Vinay Chakravarthi Gogineni

Research areas

My research focuses on three main pillars of AI, including Foundational AI, Responsible AI, and Quantum AI, with applications in healthcare, the industrial internet-of-things, life sciences and optics. Within Foundational AI, I advance Deep Learning and its subfields, including Graph-based and Generative models, aiming to improve model efficiency, generalization, and handling multimodalities. In Responsible AI, I develop privacy-preserving and trustworthy AI systems using Federated Learning to ensure data confidentiality while addressing challenges such as communication efficiency, heterogeneity, personalization, and security. I also develop Machine Unlearning methods that help AI comply with GDPR and the AI Act, while promoting fairness, transparency, and unbiased decision-making. In Quantum AI, I develop novel quantum architectures that re-imagines and enables efficient implementation of classical AI models in the quantum domain. In addition to foundational research, my applied research has led to the development of a personalized cervical cancer screening recommender system to mitigate under- and over-treatment, and continues with AI-based early detection systems for colorectal cancer, cardio calcification, and dementia.
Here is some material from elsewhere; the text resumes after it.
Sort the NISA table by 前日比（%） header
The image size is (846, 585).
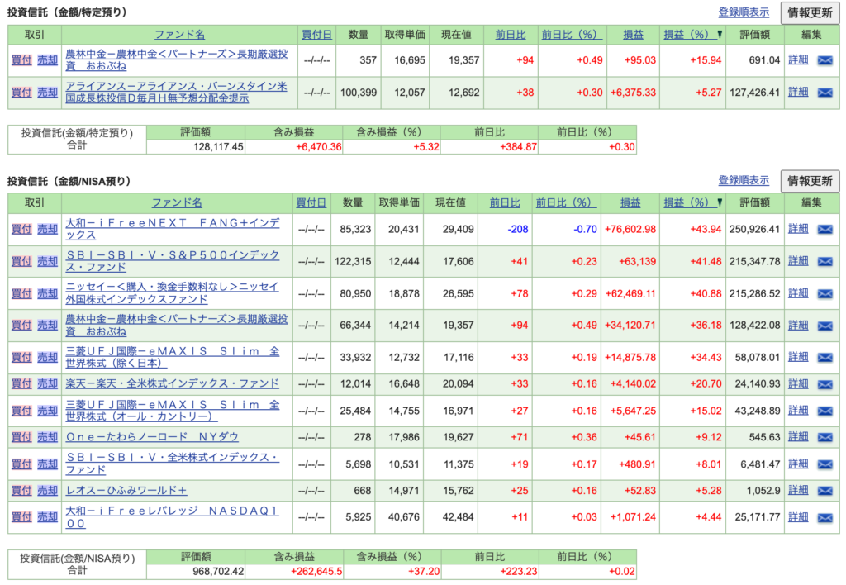(564, 203)
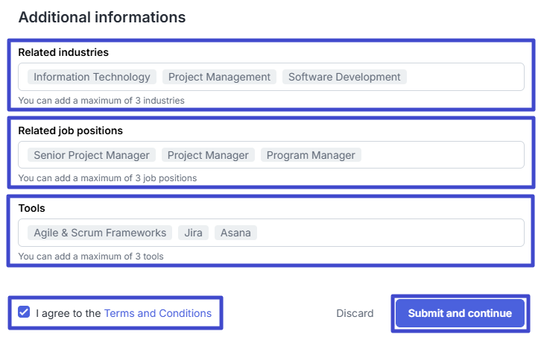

Currently, I am working on the following topics and their applications in healthcare, IIoT and Fusion energy:

• Machine Unlearning: Removing/Erasing th knowledge of specific data samples from already trained AI models to comply with data regulations.
• Fairness-Aware AI: Promoting unbiased and equitable decision-making in AI systems.
• Quantum Machine Learning: Reimaginign the classical AI systems to make them suitable for Quantum Domain.
• Personalized Federated Learning: Tailoring AI models to individual (or subgroups of the population)  needs while maintaining data privacy.
• Security and Privacy in Federated Learning: Enhancing the safety and confidentiality of distributed learning systems.
• Self-Supervised Learning: Leveraging abundant unlabeled data in the presence of very limited labelled data.
• Continual Learning: Enabling AI models to adapt and learn continuously from new data.
• Meta Learning: Developing AI models that can adapt swiftly to new tasks.
• Physics-Informed Neural Networks: Integrating physical laws into neural networks for more accurate predictions.
• AI for Healthcare, IIoT, and Optics: Applying advanced AI techniques to improve outcomes in these critical areas.

I am an IEEE Senior Member, Affiliated member of Pioneer Center for AI, Denmark, Member of IEEE Sensors Editorial board, recipient of the HC Ørsted Research Talent Award, 2024, Denmark, Best Poster Award from HAMLETS Conference/Workshop, 2025 in Copenhagen, Denmark, and Best Paper Award from APSIPA ASC, 2021 in Tokyo, Japan.